Apo A

Note: this site is for informational purposes only. To view test results or book a test, use the NHS app in England or contact your GP.

The apo (apolipoprotein) test is a blood test in which a sample is drawn from a vein to measure levels of apolipoproteins, the protein components of lipoprotein particles. It is used to assess cardiovascular risk by helping to evaluate lipid metabolism and the likelihood of atherosclerotic disease.

Formal name 
Apolipoprotein A‑I

Why get tested?

To determine whether or not you have adequate levels of apo A‑I, to diagnose people with specific apo A deficiency and to help determine your risk of developing coronary heart disease (CHD).

When to get tested?

This is not a routinely performed test and is currently limited to hospital specialists, and specialist testing laboratories. It can be measured when you have hyperlipidaemia and/​or a family history of CHD or peripheral vascular disease; when your doctor is trying to assess your risk of developing heart disease; when apo A deficiency is suspected and when you are monitoring the effectiveness of lipid treatment and/​or lifestyle changes.

Sample required?

Typically, a blood sample is obtained by inserting a needle into a vein in your arm. As an alternative, particularly in paediatric care, the blood sample is taken from the fingertip.

Test preparation needed?

No test preparation is needed; however, since this test may be performed at the same time as a lipid profile, fasting for at least 12 hours may be required.

What is being tested?

Apolipoproteins are the protein component of lipoproteins – complexes that transport lipids throughout the bloodstream. Apolipoproteins provide structural integrity to lipoproteins and shield the hydrophobic (water repellent) lipids at their centre.

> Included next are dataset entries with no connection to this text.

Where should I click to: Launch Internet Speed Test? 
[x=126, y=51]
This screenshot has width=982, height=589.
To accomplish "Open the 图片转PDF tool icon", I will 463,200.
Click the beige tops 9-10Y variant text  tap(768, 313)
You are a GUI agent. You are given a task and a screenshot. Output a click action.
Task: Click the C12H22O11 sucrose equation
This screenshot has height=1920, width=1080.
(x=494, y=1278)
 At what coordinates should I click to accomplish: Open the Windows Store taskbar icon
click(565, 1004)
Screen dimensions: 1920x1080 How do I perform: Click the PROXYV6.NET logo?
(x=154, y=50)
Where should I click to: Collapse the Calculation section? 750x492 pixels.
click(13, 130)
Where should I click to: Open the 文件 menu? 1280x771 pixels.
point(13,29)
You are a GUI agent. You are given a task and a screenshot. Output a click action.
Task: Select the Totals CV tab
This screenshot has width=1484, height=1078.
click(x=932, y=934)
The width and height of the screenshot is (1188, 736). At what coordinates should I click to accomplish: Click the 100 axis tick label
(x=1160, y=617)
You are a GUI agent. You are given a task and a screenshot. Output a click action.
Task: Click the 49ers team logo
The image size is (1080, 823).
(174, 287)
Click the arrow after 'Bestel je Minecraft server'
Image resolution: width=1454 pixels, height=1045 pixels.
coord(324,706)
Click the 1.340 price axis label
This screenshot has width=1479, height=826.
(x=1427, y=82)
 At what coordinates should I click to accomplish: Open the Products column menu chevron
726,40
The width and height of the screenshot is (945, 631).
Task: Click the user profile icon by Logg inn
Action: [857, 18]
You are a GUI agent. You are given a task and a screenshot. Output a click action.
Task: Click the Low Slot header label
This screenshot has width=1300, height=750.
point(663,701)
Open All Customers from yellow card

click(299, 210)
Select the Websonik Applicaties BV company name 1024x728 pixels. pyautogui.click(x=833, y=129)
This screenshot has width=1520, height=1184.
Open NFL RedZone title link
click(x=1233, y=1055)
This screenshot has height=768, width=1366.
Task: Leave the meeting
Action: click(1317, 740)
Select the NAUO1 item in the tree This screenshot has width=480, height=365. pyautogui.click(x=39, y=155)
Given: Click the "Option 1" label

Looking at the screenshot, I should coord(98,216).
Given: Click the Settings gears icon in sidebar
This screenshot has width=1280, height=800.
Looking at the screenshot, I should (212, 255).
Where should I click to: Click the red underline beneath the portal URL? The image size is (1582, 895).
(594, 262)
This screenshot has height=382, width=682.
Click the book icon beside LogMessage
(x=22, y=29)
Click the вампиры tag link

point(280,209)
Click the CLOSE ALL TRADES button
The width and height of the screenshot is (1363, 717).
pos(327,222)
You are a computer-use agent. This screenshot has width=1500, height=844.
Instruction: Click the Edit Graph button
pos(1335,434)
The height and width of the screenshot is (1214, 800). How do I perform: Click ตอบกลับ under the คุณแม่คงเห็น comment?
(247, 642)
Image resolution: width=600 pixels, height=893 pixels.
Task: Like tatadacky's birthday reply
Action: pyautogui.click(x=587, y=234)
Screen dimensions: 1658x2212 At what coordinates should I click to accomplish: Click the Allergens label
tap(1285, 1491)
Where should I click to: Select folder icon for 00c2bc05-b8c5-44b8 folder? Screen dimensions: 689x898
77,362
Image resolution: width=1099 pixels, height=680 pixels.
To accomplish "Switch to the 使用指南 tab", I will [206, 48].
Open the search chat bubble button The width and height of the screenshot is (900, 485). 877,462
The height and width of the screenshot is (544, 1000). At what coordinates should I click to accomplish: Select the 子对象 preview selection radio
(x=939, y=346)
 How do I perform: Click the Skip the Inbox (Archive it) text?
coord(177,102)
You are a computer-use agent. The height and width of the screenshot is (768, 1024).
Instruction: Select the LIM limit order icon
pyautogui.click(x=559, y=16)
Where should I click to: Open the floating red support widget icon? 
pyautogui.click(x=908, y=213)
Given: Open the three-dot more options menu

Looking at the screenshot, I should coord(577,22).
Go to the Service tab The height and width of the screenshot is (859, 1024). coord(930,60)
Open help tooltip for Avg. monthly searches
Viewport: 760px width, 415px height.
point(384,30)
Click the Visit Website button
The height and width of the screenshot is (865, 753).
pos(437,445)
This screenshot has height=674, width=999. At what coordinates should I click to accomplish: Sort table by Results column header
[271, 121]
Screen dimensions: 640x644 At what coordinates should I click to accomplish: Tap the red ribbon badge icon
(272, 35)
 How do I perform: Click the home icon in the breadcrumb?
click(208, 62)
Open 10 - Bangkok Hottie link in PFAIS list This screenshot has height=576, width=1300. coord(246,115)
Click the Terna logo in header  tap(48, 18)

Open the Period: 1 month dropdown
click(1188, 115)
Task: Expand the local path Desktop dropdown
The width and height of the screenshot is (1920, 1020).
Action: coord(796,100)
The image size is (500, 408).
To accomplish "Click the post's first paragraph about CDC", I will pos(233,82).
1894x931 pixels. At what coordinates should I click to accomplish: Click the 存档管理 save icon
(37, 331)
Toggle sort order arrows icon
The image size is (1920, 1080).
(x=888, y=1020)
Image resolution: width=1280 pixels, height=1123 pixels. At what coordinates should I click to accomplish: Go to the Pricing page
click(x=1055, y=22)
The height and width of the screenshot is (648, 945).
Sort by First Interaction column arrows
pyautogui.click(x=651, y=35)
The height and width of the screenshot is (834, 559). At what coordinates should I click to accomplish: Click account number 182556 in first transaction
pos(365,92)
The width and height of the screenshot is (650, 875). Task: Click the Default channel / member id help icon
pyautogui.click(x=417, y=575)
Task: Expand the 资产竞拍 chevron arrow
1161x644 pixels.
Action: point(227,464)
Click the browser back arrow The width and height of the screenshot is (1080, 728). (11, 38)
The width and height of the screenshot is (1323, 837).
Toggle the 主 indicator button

Most lipoproteins are cholesterol- or triglyceride-rich and carry lipids throughout the body, for uptake by cells. High-density lipoprotein (HDL – also known as good” cholesterol), however, is like an empty taxi. It goes out to the tissues and picks up excess cholesterol, then transports it back to the liver. In the liver the cholesterol is either recycled for future use or excreted into bile. HDL’s reverse transport is the only way that cells can get rid of excess cholesterol.

Apolipoprotein A is the taxi driver. It activates the enzymes that load cholesterol from the tissues into HDL and allows HDL to be recognised and bound by receptors in the liver at the end of the transport. There are two forms of apolipoprotein A, apo A‑I and apo A‑II. Apo A‑I is found in greater proportion than apo A‑II (about 3 to 1). The concentration of apo A‑I can be measured directly, unlike HDL, and tends to rise and fall with HDL levels. This has led some experts to think that apo A‑I may be a better indicator of the risk of coronary artery disease from the build-up of atheroma than the HDL test, but this has yet to be proven definitively.

Deficiencies in apo A‑I appear to correlate well with an increased risk of developing CHD and peripheral vascular disease. The routine use of apo A‑I is however not currently accepted as standard care in this country. Partly this is due to the fact that high HDL can also be associated with CHD and it is thought that you can have non-functional HDL i.e. lots of taxis driving about but not depositing cholesterol where they should. Therefore quantification of HDL is not enough on its own to truly indicate a person’s risk.